Whiteheads - Have a similar appearance to blackheads, but can be firmer and may not empty when squeezed.
Nodules - Hard/firm lumps that build up beneath the surface of the skin. Can be painful/sore.
Cysts - These are the most sever type of spot caused by Acne. They are large in appearance and filled with puss, making them look similar to boils. They can carry a greater risk of causing scarring
Things that you can try at home
The below advice may be useful if you have acne;
- Do not wash the affected areas of skin more than twice a day. Over-washing can further irritate the skin and could make the skin worse.
- Use a mild soap or cleanser, along with lukewarm water to wash the affected area. Water that is too hot or too cold can irritate the skin further.
- Avoid squeezing, popping or trying to "Clean out" blackheads and spots. This too can lead to further skin irritation and, in some cases, further scarring.
- Remove make-up completely before bed each night.
- Use water-based cosmetics and make up, these are often described as "Non-comedogentic" (This generally means that the product is less likely to clog/block the pores of your skin)
- If you suffer from dry-skin, use a fragrance-free, water based emollient
- Although regular exercise cannot improve/cure your acne, it can have a positive impact on your mood and self-esteem.
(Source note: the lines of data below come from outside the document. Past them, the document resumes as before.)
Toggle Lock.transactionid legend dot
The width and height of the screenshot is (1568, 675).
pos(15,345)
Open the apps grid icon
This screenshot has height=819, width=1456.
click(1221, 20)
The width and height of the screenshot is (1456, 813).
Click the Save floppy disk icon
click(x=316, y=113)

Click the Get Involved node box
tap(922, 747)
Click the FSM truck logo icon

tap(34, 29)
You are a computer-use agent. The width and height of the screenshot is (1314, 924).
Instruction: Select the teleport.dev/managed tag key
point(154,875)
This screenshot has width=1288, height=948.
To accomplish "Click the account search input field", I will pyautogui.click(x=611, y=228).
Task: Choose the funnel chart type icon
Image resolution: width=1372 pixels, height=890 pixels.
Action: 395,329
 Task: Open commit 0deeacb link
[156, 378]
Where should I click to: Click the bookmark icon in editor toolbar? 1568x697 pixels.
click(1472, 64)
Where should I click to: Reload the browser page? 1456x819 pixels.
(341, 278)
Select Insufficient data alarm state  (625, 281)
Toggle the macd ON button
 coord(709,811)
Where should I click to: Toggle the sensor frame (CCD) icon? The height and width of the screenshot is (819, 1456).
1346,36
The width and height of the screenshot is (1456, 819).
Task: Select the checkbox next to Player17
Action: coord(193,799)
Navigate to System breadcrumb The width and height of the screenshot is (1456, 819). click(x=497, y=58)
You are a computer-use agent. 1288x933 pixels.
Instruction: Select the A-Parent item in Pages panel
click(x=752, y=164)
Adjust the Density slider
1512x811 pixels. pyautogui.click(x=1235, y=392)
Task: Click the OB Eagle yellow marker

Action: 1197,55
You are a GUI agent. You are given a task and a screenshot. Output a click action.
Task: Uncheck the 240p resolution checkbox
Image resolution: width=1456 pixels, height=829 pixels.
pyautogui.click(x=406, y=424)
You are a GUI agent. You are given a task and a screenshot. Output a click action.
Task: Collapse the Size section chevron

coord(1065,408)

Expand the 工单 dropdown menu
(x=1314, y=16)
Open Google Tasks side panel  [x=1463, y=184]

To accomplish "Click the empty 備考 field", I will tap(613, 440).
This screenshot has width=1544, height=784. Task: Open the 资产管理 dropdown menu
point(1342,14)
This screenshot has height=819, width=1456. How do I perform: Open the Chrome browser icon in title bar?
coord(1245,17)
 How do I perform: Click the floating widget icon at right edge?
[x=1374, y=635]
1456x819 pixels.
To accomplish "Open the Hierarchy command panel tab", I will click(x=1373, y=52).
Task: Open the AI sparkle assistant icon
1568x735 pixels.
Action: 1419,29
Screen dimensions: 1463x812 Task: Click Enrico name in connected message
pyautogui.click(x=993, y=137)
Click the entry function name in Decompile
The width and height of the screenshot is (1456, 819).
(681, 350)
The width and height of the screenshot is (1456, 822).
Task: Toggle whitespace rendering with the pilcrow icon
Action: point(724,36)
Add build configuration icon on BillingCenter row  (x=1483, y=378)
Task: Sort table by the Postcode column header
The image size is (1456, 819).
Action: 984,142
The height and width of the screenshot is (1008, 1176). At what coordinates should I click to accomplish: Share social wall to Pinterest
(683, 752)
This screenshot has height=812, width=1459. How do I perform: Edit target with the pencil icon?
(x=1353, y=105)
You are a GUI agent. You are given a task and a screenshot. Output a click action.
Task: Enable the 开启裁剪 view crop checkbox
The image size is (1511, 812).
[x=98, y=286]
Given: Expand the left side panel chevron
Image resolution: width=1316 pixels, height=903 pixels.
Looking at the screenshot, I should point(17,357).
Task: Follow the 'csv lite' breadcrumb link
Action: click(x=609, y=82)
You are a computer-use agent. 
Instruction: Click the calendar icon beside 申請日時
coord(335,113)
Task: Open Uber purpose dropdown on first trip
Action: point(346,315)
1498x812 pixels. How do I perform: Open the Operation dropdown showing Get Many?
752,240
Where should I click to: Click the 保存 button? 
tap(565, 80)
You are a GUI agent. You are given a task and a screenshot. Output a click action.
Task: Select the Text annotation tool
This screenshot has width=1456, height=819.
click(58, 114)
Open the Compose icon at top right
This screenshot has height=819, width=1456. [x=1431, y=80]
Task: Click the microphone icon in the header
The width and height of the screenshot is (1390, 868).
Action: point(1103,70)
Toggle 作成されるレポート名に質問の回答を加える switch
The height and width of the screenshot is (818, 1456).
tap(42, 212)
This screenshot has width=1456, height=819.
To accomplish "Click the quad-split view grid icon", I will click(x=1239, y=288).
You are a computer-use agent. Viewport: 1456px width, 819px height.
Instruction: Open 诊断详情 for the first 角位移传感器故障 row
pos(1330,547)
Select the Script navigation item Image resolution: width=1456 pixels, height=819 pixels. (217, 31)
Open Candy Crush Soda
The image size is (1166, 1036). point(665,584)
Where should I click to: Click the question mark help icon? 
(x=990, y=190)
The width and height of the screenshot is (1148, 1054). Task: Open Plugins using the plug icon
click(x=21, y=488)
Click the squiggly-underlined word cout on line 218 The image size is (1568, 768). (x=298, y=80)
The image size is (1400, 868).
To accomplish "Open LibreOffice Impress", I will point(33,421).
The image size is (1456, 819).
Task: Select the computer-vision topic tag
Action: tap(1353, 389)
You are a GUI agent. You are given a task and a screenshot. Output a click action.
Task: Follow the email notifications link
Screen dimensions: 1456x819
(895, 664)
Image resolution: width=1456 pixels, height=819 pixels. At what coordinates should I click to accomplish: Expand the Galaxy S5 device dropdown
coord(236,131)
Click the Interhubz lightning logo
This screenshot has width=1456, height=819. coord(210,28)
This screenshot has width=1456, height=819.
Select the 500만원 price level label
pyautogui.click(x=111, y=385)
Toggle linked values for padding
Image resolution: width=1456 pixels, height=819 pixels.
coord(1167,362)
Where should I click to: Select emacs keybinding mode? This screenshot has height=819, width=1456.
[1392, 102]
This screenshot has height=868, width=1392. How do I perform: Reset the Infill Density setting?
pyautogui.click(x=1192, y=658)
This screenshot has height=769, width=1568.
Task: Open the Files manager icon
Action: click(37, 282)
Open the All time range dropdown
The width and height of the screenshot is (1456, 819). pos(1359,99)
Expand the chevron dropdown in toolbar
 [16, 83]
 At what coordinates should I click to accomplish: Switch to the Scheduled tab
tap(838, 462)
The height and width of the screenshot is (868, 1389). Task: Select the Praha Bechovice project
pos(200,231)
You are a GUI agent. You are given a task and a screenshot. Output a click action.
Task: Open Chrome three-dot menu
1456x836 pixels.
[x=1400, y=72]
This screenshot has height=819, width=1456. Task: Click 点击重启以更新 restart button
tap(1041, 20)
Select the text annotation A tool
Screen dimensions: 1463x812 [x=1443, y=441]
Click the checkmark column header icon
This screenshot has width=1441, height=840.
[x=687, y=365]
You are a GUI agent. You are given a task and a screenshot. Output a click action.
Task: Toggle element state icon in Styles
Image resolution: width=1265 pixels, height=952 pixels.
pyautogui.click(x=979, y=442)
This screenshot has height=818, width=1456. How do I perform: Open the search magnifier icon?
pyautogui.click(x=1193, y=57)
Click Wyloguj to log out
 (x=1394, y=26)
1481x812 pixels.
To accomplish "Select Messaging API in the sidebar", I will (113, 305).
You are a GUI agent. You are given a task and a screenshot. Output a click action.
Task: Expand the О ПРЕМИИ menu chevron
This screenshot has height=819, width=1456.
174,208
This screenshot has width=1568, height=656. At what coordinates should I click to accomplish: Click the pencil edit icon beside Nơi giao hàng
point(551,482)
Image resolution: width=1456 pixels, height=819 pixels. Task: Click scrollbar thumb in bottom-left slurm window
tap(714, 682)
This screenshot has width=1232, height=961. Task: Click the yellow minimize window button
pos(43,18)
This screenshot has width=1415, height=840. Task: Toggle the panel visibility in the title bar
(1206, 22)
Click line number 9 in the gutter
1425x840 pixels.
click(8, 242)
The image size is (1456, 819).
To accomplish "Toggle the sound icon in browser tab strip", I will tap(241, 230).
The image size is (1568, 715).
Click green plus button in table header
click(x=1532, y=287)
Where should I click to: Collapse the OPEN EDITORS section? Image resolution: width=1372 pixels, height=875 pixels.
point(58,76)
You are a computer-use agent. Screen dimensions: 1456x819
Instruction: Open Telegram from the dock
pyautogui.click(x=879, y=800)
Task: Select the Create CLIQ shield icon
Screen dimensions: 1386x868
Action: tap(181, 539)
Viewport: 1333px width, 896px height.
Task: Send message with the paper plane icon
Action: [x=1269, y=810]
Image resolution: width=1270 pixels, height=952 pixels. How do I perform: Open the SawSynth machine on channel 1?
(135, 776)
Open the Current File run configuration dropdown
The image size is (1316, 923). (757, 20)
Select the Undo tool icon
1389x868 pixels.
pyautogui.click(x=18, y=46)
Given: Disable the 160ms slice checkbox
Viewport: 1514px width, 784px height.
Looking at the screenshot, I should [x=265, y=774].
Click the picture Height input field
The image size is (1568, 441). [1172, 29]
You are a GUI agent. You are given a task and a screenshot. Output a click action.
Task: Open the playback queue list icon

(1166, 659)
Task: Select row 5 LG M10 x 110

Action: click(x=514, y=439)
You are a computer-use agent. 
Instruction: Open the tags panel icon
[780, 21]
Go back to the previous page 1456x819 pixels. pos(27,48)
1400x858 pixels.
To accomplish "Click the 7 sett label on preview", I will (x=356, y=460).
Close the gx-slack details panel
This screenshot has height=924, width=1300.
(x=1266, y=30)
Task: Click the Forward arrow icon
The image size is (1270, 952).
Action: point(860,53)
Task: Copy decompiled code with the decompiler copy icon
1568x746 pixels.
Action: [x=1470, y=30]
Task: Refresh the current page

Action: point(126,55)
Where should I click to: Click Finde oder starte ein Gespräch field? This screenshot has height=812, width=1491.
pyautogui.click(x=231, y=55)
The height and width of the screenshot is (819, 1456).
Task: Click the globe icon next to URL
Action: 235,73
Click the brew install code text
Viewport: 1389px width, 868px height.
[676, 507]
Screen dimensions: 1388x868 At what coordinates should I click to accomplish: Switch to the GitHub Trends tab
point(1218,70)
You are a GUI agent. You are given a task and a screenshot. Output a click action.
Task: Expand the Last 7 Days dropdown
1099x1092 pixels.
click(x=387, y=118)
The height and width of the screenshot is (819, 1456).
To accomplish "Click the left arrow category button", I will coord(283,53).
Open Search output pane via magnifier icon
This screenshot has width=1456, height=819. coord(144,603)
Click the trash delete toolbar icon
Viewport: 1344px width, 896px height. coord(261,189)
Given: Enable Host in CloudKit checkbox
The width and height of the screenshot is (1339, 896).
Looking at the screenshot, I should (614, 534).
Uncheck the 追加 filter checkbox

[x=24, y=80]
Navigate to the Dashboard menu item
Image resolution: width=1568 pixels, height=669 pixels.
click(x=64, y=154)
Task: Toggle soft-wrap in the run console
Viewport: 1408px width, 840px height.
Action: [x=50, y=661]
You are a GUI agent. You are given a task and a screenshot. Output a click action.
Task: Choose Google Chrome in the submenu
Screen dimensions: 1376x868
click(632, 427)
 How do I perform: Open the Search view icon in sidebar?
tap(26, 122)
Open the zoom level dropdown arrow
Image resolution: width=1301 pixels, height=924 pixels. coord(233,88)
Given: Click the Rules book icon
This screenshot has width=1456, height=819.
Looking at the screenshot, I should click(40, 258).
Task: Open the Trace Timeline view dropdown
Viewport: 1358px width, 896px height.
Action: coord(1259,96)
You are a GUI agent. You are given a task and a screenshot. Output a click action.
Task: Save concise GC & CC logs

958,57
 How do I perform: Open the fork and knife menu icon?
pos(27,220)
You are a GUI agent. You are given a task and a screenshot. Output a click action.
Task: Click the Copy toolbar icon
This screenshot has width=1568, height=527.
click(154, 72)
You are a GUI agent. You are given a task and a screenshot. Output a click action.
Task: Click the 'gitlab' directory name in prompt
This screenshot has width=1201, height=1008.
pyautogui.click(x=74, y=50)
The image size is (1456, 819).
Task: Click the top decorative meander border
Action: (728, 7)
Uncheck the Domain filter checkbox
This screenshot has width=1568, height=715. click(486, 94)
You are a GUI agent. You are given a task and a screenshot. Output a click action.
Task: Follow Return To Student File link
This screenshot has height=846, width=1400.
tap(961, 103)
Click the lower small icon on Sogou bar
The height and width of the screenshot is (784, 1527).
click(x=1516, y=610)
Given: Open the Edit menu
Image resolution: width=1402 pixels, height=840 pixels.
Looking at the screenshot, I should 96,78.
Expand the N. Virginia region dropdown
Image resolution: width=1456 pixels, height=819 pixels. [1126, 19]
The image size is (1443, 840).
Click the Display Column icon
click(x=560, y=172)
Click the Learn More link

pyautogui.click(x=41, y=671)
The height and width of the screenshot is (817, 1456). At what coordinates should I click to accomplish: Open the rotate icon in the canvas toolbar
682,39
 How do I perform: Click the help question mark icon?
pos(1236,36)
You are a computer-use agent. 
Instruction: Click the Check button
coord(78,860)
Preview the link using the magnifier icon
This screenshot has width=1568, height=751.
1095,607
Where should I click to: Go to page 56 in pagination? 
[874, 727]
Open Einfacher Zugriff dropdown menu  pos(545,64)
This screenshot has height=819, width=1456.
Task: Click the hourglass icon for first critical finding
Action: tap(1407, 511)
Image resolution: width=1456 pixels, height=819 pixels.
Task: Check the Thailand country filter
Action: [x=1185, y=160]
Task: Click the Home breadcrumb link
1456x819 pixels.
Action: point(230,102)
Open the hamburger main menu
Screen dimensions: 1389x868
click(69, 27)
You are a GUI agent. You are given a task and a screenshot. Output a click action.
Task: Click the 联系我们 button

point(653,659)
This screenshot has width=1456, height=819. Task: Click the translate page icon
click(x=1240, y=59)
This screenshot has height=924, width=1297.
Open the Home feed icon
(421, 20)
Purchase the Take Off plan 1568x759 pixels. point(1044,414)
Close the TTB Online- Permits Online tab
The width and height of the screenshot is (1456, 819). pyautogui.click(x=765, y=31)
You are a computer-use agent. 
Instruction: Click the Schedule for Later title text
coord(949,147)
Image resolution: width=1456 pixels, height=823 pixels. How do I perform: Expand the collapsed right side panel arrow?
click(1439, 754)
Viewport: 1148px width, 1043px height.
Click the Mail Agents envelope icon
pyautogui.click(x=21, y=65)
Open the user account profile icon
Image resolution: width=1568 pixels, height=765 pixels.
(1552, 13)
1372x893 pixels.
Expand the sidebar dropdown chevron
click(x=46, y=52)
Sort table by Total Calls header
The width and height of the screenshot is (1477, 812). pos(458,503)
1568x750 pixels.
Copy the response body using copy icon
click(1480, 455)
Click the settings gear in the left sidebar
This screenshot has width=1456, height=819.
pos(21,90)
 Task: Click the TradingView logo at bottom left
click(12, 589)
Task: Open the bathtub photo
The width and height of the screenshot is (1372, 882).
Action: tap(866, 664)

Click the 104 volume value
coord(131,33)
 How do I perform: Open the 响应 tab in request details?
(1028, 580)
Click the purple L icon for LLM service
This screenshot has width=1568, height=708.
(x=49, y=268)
Ensure that you shower as soon as you finish your exercise, to avoid further irritation caused by sweat.
- Wash your hair regularly, and avoid letting it fall across your face.
Whilst there is no known cure for Acne, you can manage the symptoms of it with treatment.
If you develop mild-acne, it is recommended that you speak with a Pharmacist, who can recommend the appropriate over the counter medication and general advice.
Pharmacies stock and sell a variety of creams, gels and lotions for treating spots. If you are unsure of which treatment is the best for you, you should speak with a Pharmacist.
Products that contain a low concentration of Benzoyl are widely recommended (Please note that these products may bleach clothing)
If your acne appears more severe, appears on your back or continues to get worse, it may need to be treated with antibiotics or a stronger cream - these are only available on prescription.
When should I speak to a GP about my Acne?
If you have mild acne, you should seek advice from/speak with a Pharmacist, as they can recommend the appropriate gels, lotions and creams to treat the acne.
If the creams, gels or lotions that were recommended by the pharmacist do not make your acne appear better, you should speak with your GP as the may be able to prescribe something stronger on prescription.
You should speak with a GP if you have moderate or severe acne, or if you begin to develop cysts or nodules (Please see above for descriptions of spot types) as these need to be treated correctly to avoid potential scarring.
Please note - Treatments for acne may/can take up to 3 months to work, do not expect overnight or instant results. Once the treatments to begin to work, the results are usually good.